My cursory research suggests journalists and their interviewees most often choose to sit in front of bookshelves, but sometimes paintings. Politicians seem to go for either books or framed photographs – presumably illustrating their proudest moments.
One friend admits to freezing her TV screen and scrutinising choices of backdrops in search of clues to literary or cultural preferences.
On Have I Got News For You last night, a suitably intellectual-looking selection of books were Ian Hislop’s choice of scenery. “Why are you sitting in a reference library?” asked Paul Merton. Merton himself had chosen to show off his enormous DVD collection. Presenter Steph McGovern was in her rather nice-looking kitchen.

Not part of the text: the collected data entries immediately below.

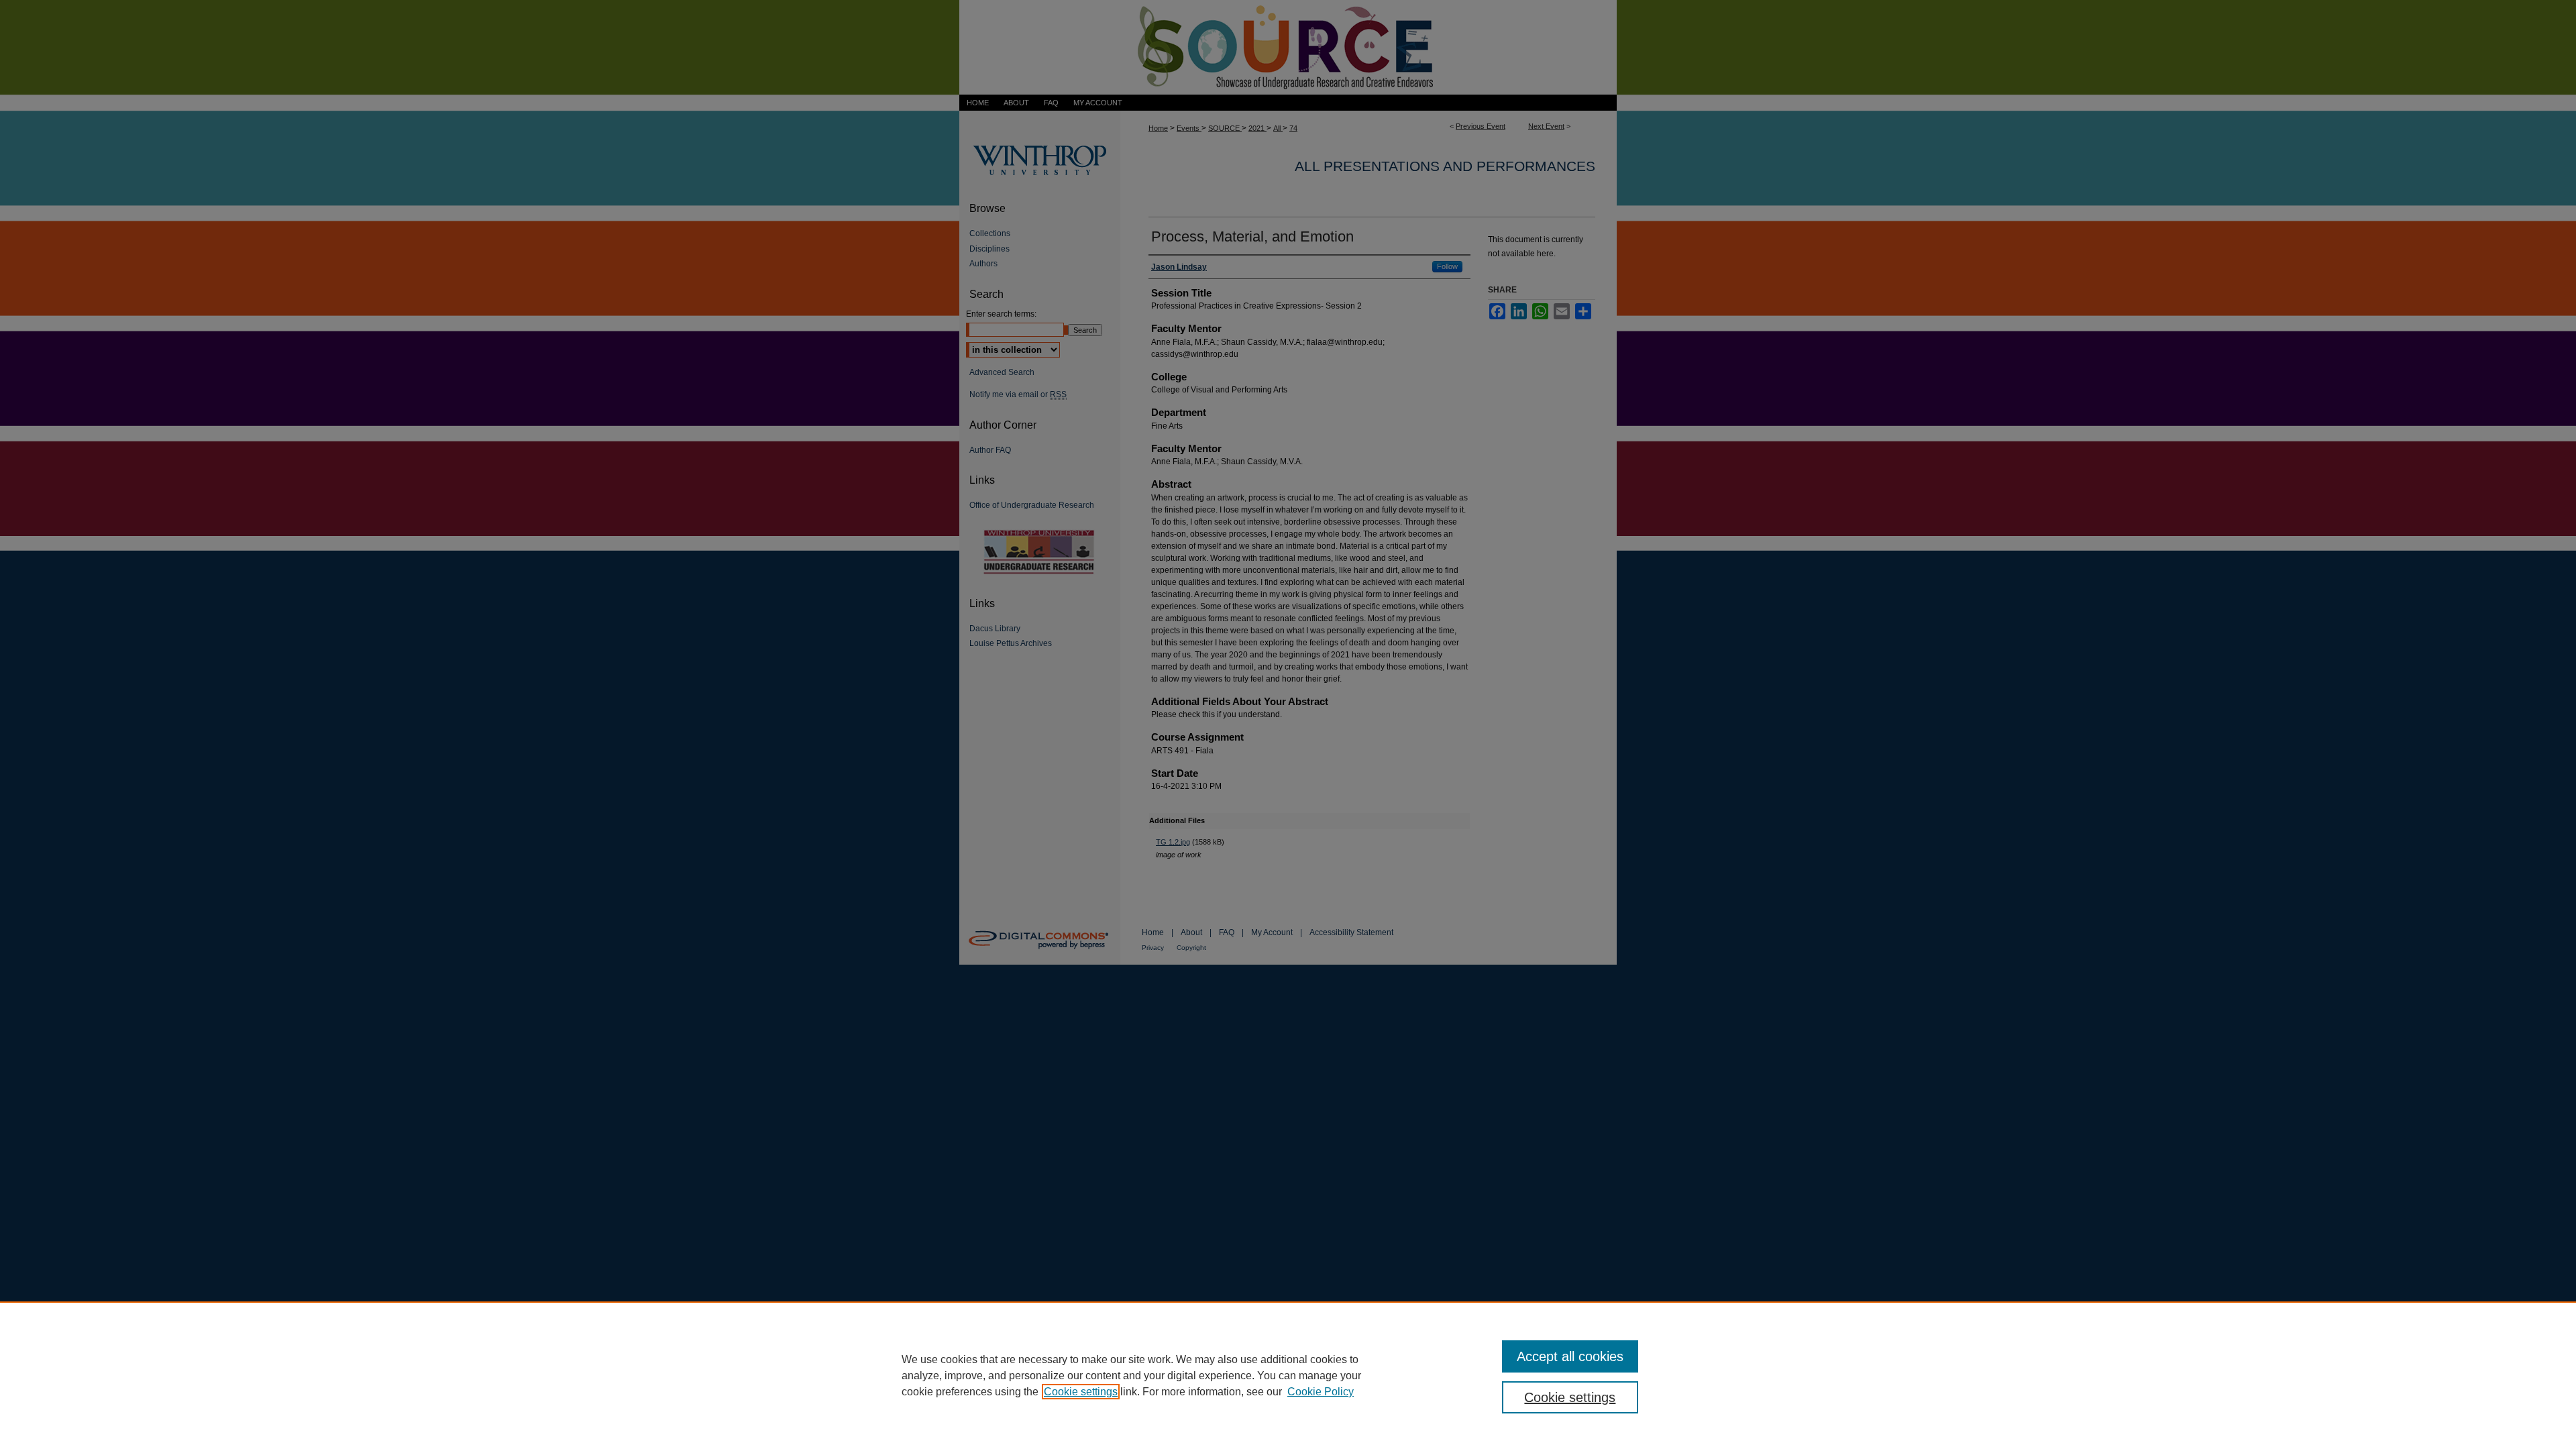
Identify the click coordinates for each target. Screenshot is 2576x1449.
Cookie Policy (1320, 1391)
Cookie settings (1081, 1391)
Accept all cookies (1570, 1356)
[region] (1288, 1375)
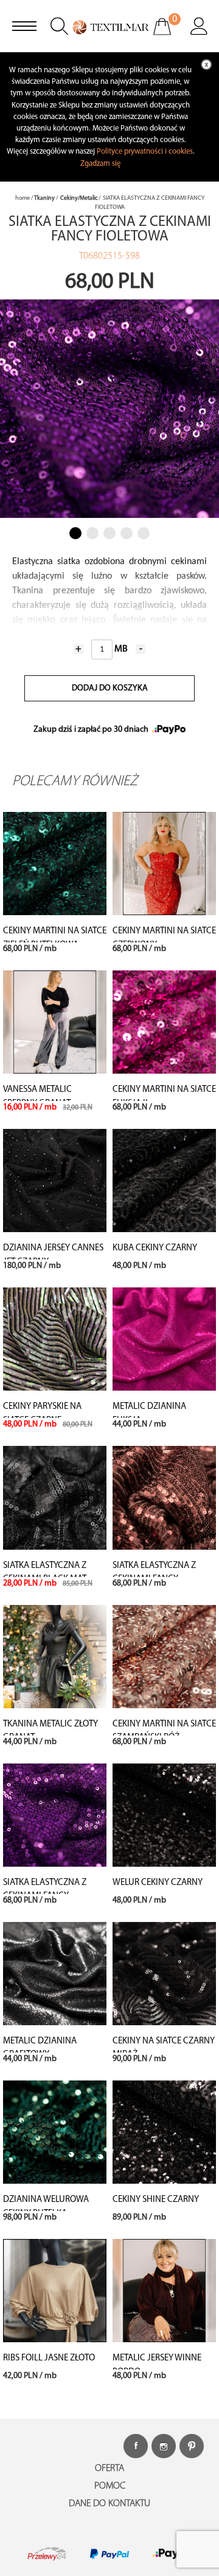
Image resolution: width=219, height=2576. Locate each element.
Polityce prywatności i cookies (145, 151)
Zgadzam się (100, 164)
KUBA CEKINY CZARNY (155, 1248)
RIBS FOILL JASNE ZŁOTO (49, 2358)
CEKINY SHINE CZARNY (156, 2199)
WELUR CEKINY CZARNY (158, 1882)
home (22, 198)
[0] (170, 34)
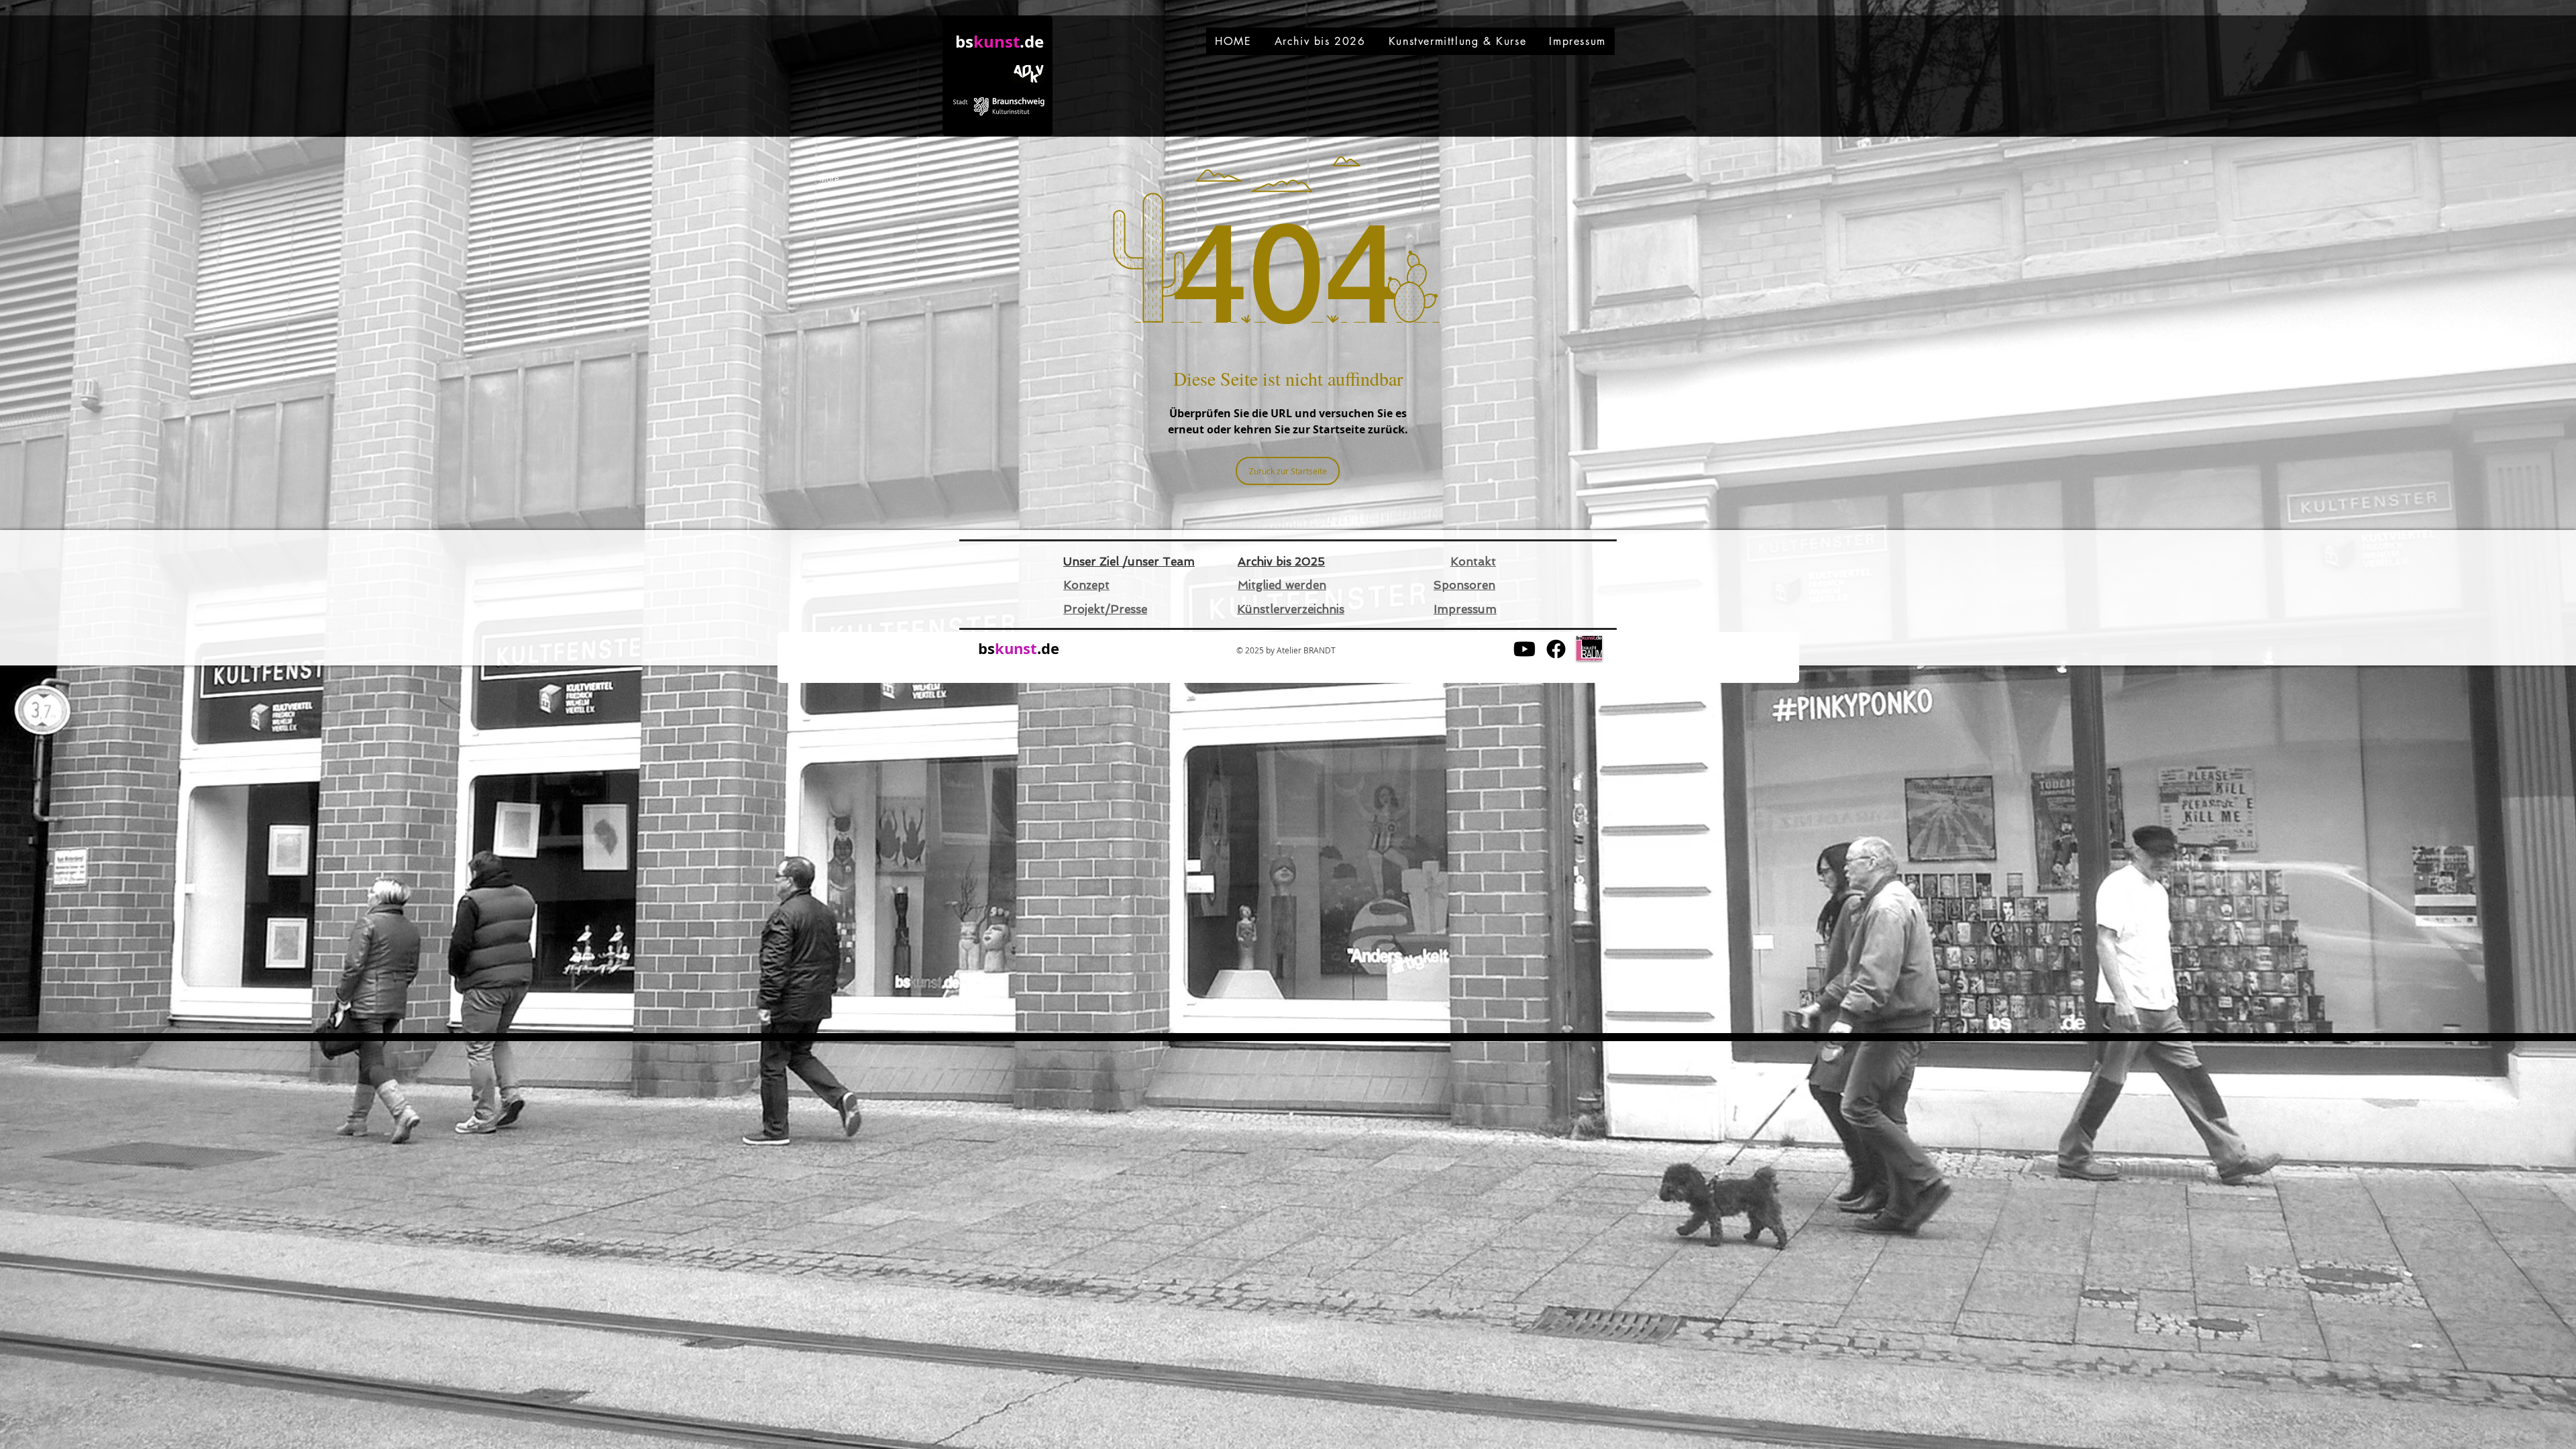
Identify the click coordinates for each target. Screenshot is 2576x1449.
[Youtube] (1524, 649)
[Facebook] (1556, 649)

While comedy shows are undoubtedly struggling with the lack of atmosphere and banter that a live audience usually provides, the lockdown format does lend itself to some extra visual gags.
On last night’s Mash Report Nish Kumar had toilet rolls artfully stacked on a shelf behind him – and stood up from his desk at the end of the show to reveal a lack of trousers.
Even on the radio presenters are seizing opportunities for comedy. “Usually on Grand National Day I’d be speaking to you from the finishing post at Aintree,” said Radio 4’s sports reporter this morning. “Instead I’m broadcasting to you from under the stairs.”
For those of us who have now moved parts of our work or social lives online with apps such as Skype and Zoom, we get glimpses of our colleagues’ and neighbours’ homes and families. Cats and children sometimes wander into my online yoga classes. At my local community Zoom choir the other night, we got to watch one of our group cook haggis while we sang!
The visual language of a grid of people peering out from their little screens is becoming an everyday part of our interactions. Former London Assembly Member Darren Johnson has pointed out that for people over a certain age, the image has nostalgic echoes of Celebrity Squares. As with so many aspects of lockdown, it’s less a case of back to the future than forwards to the past.